### PROBLEM TO SOLVE
The answer should be a single number: how many lines of the entries below hold the word "will".

Stored data entries:
-------------------------

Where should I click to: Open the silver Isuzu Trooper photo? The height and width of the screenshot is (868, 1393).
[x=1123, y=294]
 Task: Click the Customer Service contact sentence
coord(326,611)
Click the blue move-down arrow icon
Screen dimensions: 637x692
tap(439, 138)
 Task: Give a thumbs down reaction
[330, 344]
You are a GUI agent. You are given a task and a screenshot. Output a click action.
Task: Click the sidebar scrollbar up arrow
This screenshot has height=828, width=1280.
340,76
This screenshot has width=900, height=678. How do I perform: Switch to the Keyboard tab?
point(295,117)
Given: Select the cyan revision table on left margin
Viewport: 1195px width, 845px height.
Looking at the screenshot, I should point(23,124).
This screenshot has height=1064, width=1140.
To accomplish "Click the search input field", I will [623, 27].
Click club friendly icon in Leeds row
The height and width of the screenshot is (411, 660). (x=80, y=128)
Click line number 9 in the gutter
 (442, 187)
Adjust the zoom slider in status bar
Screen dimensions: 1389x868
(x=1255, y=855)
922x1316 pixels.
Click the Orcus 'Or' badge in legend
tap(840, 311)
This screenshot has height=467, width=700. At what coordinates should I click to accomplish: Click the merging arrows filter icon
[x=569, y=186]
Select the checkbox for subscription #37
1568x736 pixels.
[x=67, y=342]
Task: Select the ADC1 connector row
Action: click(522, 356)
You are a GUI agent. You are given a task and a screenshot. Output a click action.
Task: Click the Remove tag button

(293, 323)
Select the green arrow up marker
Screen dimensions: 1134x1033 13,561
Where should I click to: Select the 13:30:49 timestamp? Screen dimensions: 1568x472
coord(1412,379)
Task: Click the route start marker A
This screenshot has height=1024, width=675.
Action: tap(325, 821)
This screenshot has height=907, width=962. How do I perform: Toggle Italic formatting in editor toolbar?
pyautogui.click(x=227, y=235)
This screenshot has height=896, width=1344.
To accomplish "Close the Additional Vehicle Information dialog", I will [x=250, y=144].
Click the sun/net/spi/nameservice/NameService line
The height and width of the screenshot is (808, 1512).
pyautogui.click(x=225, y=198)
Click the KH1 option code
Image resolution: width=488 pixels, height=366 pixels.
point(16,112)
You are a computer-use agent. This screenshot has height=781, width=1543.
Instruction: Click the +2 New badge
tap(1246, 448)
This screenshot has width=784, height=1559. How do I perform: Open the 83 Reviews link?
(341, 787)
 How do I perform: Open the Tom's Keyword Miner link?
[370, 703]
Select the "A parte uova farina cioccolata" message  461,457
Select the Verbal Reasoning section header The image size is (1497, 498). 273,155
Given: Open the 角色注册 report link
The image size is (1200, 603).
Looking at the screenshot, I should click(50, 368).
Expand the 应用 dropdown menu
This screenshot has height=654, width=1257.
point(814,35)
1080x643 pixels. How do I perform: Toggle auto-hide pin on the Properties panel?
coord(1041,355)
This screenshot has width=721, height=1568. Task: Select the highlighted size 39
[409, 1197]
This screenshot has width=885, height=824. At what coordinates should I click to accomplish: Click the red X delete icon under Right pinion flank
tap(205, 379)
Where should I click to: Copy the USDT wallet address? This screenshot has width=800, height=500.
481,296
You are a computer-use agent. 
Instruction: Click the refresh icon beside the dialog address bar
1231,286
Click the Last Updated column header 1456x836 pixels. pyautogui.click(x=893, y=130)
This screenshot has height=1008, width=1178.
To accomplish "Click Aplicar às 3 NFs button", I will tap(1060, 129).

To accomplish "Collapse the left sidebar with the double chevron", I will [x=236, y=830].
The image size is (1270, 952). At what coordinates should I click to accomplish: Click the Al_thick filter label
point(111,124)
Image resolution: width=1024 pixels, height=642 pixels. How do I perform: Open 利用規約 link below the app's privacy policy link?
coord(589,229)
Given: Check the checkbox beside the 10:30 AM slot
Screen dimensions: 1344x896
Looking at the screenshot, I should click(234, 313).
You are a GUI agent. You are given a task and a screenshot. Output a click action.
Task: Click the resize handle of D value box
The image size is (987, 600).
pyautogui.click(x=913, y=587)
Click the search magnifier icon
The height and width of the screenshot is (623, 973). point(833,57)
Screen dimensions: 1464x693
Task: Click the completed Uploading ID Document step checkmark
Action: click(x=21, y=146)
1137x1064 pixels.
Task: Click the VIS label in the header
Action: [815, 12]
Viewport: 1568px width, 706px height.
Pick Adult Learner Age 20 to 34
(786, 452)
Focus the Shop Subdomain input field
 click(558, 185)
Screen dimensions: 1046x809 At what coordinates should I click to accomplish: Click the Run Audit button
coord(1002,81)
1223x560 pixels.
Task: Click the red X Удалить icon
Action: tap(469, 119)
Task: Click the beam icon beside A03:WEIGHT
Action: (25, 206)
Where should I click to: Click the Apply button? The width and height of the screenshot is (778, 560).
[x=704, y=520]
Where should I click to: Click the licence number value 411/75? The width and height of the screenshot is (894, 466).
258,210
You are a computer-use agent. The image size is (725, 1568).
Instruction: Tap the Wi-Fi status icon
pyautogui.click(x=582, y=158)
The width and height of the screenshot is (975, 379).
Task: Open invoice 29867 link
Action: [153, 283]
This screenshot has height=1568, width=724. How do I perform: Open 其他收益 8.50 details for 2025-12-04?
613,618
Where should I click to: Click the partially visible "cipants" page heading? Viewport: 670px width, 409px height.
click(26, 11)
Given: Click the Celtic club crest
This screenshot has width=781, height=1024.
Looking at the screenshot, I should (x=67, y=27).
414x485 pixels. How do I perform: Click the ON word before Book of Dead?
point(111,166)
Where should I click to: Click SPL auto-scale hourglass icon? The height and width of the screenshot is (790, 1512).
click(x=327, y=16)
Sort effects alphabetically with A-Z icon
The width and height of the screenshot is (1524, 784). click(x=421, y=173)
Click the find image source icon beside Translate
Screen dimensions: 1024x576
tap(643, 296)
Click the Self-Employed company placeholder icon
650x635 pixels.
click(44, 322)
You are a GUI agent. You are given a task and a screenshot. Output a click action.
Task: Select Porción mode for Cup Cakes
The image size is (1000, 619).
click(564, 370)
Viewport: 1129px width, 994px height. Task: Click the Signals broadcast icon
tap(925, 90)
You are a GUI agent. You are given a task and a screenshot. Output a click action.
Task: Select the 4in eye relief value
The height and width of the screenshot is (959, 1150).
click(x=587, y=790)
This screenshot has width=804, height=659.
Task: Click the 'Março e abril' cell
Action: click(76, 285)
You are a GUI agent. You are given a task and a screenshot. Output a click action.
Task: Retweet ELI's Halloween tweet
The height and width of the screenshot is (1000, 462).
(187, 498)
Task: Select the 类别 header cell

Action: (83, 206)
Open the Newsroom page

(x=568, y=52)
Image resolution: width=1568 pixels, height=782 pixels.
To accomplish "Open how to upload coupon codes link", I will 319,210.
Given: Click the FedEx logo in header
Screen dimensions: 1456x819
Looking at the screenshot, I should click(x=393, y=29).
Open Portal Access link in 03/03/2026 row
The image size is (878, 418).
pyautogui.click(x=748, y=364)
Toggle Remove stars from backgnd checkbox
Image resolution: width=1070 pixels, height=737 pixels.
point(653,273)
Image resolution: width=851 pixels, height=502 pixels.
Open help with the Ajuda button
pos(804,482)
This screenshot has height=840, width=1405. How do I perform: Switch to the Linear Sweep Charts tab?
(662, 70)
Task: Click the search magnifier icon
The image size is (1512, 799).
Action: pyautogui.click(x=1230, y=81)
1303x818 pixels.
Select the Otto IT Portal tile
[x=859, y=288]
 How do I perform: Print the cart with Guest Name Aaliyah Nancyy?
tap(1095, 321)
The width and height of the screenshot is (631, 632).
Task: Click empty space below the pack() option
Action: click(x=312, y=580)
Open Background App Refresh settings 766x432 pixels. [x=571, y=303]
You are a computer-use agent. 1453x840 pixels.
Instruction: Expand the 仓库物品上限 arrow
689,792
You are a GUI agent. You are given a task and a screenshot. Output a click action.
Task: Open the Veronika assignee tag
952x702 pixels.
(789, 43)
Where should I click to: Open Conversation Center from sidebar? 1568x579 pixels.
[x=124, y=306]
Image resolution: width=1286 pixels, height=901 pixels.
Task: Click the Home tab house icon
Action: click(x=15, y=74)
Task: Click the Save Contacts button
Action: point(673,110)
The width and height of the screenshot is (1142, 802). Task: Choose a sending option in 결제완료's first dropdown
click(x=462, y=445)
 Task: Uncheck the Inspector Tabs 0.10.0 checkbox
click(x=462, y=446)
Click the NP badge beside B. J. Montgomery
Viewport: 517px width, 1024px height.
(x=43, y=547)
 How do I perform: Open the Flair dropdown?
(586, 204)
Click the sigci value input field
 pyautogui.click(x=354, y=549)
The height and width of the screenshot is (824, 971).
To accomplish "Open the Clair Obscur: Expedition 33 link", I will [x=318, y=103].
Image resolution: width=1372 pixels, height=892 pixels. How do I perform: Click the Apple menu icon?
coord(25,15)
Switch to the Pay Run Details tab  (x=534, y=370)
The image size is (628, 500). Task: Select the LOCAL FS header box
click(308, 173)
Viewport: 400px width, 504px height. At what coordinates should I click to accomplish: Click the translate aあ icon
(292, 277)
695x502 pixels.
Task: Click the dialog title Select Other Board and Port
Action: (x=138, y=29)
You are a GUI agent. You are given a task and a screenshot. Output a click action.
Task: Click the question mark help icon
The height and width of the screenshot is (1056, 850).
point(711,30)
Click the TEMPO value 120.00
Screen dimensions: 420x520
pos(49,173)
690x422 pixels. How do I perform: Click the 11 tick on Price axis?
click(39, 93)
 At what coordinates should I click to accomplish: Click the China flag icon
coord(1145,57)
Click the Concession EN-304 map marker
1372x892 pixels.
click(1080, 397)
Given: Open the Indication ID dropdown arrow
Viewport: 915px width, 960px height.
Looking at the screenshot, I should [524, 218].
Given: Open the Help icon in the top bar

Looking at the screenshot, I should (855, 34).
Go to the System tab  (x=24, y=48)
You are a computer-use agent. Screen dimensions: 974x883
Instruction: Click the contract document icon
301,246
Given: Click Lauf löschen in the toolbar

-------------------------

### WRITTEN RESPONSE
6